If a disabled person fails the Work Capability Assessment, he or she is forced on to £73.10 a week JSA, which is not sufficient to support healthy living even for an able-bodied person.
In short, the adult unemployed in the UK – and especially the disabled – are in extreme poverty.
Poor maternal nutrition
I live in Tottenham, on the borders of the Northumberland Park Ward, which is the most deprived ward in the London Borough of Haringey and among the 5% that make up the most deprived wards in England. The expectation of life, according to the 2011 census, is seven years shorter than in Highgate, in the west of the borough. Low birth weight is at 10 to 12%, or at near developing-world levels.
Attached is a paper by Professor Michael Crawford, of the Institute of Brain Chemistry and Human Nutrition. The evidence it contains has been submitted to UK governments frequently since 1972. In it, Prof Crawford makes the point that poor maternal nutrition adds substantially to the risk of low birth weight and permanent developmental brain disorder in the babies of impoverished mothers. £73.10 a week adult unemployment benefit is so inadequate that the risks of poor maternal nutrition and its consequences are high. Three days' food from a food bank is not adequate to make up the shortfall. And depriving a pregnant woman of all income needed to buy food with a benefit sanction must, in some cases, have catastrophic results for their babies.
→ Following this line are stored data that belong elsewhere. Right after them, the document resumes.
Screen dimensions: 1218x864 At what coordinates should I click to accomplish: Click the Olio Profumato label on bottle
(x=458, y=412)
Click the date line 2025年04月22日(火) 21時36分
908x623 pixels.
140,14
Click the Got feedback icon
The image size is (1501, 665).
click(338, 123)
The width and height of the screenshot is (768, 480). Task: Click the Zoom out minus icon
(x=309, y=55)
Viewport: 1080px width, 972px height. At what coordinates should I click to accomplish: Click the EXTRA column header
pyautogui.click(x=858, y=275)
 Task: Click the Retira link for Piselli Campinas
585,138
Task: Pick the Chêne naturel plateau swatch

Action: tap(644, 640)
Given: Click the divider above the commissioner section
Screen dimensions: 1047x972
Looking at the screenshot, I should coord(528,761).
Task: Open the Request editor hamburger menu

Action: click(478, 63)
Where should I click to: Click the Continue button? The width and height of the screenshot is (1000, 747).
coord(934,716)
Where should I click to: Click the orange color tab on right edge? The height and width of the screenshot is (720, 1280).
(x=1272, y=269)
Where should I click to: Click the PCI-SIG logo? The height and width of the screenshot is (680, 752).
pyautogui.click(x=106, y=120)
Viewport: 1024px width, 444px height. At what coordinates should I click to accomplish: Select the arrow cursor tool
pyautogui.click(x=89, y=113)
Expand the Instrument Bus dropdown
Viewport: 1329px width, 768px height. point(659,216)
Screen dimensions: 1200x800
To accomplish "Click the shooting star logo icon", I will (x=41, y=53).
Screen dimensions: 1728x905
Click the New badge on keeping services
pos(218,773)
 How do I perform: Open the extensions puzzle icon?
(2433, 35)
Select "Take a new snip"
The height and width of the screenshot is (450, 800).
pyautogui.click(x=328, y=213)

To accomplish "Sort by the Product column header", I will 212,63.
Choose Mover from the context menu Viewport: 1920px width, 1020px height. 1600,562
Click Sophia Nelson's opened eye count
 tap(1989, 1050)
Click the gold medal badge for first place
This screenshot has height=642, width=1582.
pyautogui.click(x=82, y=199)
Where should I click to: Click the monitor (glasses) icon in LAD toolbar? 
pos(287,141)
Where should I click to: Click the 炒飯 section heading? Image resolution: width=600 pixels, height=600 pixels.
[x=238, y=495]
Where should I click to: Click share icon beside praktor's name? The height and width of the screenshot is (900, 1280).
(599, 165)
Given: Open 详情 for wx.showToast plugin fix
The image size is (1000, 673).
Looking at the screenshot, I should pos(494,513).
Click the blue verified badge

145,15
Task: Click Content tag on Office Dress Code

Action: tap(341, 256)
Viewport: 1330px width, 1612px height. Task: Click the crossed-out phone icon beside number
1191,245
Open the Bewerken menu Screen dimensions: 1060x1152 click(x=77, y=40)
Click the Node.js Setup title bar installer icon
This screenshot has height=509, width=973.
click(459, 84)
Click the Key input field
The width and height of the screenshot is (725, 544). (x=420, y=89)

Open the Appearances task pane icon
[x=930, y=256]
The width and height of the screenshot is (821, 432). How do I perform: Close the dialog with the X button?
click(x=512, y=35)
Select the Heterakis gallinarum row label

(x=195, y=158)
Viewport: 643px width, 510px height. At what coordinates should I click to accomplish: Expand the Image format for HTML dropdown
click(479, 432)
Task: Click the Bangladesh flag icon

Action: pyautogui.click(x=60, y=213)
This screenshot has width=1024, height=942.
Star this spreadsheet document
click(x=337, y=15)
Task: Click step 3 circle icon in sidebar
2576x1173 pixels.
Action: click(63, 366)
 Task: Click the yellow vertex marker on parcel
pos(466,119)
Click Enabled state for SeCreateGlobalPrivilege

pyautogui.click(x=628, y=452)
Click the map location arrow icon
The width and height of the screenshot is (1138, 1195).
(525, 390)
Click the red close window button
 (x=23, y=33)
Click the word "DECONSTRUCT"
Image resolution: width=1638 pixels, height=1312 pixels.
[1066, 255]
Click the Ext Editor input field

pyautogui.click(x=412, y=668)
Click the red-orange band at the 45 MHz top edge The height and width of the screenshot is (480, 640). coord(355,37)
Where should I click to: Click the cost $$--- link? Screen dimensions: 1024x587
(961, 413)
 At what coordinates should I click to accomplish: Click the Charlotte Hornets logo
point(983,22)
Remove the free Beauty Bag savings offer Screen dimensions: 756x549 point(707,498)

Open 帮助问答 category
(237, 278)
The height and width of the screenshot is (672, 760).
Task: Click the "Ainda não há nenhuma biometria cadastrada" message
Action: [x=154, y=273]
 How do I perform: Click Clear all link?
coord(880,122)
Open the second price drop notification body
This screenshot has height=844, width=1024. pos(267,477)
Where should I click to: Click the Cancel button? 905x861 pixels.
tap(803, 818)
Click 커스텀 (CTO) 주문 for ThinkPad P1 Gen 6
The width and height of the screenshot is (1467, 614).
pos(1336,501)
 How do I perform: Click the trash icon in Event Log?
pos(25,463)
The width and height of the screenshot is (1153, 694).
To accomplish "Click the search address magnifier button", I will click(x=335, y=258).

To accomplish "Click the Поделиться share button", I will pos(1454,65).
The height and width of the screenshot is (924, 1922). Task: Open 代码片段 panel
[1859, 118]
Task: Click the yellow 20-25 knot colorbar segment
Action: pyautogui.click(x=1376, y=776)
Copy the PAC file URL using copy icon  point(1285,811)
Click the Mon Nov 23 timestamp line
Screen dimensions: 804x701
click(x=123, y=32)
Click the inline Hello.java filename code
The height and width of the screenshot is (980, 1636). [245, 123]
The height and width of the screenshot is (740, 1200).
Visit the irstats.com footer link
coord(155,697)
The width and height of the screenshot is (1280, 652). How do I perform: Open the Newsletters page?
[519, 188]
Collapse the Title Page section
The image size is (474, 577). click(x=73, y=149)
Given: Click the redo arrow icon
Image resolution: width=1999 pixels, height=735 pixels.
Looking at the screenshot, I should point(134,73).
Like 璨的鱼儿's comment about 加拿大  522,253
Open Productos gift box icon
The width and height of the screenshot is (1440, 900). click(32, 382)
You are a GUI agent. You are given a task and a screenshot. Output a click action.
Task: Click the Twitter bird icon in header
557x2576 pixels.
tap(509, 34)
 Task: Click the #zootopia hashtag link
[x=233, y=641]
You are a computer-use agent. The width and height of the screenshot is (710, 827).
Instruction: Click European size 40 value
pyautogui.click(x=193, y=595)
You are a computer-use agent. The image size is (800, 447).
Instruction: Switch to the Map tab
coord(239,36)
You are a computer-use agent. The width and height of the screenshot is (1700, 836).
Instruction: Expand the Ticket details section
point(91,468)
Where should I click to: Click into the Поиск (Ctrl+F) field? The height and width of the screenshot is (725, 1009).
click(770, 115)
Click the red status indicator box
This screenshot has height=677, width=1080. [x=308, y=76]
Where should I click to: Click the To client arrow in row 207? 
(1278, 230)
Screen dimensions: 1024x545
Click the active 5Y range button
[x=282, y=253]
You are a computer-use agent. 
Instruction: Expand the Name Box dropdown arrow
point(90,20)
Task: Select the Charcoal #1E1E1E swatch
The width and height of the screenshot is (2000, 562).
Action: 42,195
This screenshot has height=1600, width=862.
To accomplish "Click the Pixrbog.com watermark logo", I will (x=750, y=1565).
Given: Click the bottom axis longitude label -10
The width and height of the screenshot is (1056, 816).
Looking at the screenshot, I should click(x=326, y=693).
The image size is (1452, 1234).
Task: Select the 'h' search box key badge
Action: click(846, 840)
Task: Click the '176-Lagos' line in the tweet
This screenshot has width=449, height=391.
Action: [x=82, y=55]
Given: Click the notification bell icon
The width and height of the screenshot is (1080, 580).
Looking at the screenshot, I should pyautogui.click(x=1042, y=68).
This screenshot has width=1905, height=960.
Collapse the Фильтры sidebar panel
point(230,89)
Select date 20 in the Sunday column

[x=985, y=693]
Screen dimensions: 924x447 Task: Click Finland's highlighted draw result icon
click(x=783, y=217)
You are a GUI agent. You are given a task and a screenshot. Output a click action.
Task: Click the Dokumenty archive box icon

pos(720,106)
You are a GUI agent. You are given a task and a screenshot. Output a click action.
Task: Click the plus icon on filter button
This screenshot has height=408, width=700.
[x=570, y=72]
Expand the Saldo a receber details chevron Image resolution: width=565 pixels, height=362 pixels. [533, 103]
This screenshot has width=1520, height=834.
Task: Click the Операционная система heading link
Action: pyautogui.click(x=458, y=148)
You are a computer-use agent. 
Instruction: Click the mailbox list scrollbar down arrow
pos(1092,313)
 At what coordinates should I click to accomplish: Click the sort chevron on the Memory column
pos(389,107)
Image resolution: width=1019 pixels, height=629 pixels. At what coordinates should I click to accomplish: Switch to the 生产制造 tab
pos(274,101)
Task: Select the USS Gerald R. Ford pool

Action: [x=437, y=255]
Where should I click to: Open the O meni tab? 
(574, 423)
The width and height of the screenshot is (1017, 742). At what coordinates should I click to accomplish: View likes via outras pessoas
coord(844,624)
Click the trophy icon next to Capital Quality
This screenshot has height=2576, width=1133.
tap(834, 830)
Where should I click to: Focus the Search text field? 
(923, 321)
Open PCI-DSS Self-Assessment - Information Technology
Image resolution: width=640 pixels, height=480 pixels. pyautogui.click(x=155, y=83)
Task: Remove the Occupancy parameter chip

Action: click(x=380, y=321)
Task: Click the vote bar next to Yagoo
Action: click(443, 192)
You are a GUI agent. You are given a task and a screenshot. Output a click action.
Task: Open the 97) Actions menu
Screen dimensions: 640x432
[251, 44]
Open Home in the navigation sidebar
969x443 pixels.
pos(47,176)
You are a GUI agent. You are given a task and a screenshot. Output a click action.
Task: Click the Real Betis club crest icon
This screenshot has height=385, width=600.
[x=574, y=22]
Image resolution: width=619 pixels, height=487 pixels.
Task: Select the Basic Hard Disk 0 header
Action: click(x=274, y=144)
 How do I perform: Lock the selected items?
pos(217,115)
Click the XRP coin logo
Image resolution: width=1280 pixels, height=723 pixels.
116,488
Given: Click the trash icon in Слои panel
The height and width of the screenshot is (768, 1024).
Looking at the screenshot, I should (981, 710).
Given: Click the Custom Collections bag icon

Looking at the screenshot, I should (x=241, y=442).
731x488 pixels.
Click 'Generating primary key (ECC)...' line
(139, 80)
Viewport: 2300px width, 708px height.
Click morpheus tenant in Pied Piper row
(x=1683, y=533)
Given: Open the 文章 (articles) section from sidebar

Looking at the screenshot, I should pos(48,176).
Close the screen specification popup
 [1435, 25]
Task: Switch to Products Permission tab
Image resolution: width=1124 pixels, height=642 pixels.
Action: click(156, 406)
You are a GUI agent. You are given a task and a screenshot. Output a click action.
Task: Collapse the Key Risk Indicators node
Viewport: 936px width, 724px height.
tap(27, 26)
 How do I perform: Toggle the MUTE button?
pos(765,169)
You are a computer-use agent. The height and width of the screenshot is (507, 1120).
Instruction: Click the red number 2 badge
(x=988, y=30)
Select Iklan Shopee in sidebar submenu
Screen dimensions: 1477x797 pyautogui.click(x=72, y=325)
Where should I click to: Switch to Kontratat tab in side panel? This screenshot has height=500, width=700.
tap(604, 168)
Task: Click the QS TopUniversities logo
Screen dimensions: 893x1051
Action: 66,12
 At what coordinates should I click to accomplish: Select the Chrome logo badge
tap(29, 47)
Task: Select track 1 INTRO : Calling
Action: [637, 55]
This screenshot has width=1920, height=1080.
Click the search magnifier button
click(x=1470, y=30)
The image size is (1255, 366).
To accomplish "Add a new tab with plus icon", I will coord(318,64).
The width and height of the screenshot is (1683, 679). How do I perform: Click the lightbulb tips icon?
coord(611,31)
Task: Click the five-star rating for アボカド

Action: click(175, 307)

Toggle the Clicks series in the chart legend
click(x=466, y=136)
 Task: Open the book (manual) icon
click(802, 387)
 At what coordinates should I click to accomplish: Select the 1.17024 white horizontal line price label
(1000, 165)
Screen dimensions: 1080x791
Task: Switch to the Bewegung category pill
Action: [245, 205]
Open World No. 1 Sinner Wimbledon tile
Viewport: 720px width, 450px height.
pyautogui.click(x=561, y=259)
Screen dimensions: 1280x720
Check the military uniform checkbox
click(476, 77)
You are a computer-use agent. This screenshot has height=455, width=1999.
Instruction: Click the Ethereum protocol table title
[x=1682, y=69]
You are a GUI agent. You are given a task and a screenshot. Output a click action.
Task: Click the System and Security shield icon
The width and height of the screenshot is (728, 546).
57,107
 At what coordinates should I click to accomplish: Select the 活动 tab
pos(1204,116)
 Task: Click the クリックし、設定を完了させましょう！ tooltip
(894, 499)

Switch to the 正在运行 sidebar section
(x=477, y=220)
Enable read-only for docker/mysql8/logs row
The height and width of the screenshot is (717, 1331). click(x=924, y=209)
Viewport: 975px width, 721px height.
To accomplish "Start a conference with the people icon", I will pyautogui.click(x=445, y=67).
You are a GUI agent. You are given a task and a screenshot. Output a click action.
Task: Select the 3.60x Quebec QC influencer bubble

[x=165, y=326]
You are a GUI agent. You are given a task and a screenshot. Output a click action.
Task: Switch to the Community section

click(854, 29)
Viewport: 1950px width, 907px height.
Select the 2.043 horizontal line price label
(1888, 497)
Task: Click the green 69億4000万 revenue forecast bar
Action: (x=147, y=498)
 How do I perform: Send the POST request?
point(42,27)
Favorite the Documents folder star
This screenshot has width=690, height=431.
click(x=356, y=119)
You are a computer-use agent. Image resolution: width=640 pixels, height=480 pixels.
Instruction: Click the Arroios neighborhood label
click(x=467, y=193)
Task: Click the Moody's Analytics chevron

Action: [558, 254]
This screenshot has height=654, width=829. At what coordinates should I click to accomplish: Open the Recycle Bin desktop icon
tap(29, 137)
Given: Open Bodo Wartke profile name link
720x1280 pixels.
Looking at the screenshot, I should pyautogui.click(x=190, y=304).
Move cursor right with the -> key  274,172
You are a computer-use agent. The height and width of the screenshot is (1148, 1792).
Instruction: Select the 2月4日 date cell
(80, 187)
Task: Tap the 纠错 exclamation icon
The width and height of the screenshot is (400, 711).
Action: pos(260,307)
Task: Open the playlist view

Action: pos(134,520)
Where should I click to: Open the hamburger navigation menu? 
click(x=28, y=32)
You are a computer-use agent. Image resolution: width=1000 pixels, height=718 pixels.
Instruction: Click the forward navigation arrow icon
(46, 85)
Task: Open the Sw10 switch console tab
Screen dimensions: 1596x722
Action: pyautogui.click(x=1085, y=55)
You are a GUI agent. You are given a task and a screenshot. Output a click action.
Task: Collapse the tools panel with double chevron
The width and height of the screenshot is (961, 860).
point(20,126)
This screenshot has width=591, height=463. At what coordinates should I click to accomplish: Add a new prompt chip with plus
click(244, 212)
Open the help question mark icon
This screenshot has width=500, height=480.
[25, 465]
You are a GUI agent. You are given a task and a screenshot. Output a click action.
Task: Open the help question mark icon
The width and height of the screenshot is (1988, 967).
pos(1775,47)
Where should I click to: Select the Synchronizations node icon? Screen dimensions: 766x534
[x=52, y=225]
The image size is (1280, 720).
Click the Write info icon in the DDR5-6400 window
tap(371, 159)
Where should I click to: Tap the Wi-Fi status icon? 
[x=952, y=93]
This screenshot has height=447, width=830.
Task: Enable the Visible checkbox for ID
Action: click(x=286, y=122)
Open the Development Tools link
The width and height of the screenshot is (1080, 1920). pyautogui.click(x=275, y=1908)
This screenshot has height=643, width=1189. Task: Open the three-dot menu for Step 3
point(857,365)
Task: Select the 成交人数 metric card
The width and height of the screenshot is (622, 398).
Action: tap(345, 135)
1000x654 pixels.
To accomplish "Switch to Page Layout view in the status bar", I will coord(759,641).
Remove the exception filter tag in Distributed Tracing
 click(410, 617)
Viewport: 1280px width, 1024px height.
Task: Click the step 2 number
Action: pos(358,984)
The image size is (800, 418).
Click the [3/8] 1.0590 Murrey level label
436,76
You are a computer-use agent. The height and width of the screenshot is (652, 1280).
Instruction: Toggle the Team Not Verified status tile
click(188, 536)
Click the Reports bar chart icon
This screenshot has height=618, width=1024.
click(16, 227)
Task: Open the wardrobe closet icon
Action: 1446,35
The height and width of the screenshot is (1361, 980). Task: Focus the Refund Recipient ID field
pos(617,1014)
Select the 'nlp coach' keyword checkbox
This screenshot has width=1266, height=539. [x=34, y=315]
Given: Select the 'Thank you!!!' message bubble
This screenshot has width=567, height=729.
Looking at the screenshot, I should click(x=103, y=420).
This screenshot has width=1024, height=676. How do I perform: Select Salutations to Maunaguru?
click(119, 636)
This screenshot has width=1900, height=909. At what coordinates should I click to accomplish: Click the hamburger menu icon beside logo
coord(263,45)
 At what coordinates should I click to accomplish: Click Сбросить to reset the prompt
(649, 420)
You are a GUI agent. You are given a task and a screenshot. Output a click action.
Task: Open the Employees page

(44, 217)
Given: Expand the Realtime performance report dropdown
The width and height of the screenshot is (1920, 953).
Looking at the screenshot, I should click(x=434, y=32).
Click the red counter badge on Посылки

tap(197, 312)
Graph published by the British Medical Journal.
The impact of benefit sanctions
While it is possible to understand the reason why politicians insist on conditionality when using taxpayers' money to pay the unemployed, it is impossible to support a Department for Work and Pensions (DWP) that punishes the unemployed more severely than the Ministry of Justice (MoJ) punishes thieves, and without even a fair trial.
For failing to turn up at a work-related interview at a Job Centre, an unemployed person can have his/her income stopped for three months. That is a fine of £951. In contrast, when a person appears before a magistrate, having committed a first or second criminal offence, the magistrate will levy a fine proportionate to the defendant's income and apply the Wednesbury Principles of reasonableness (see attachment). The Job Centre official makes the decision in his or her office with no transparent legal process akin to the magistrate's.
Benefit sanctions: a case history
I helped John Smith (name changed), through the traumatic aftermath of a benefit sanction, imposed for missing one appointment at the Job Centre.
Three powerful government departments had descended on this single unemployed adult with a history of depression. The DWP stopped his income and the Department for Communities & Local Government/Local Authority enforced rent and Council Tax arrears, and the MOJ enforced a TV-licence fine, all with threats of eviction, the bailiffs and prison.
During a three-month benefit sanction, the unmanageable debts piled up. When it ended, they were enforced against a totally inedequate £73.10 a week JSA.
He was then told his block of council flats was due for demolition. He spoke candidly to me about his thoughts of throwing himself off the balcony of his 5th-floor flat.
These extreme punishments imposed by the State, extending to well over a year, owing to the enforcement of debts, were totally disproportionate to the offence of missing an appointment. John Smith did not receive a fair trial at the Job Centre.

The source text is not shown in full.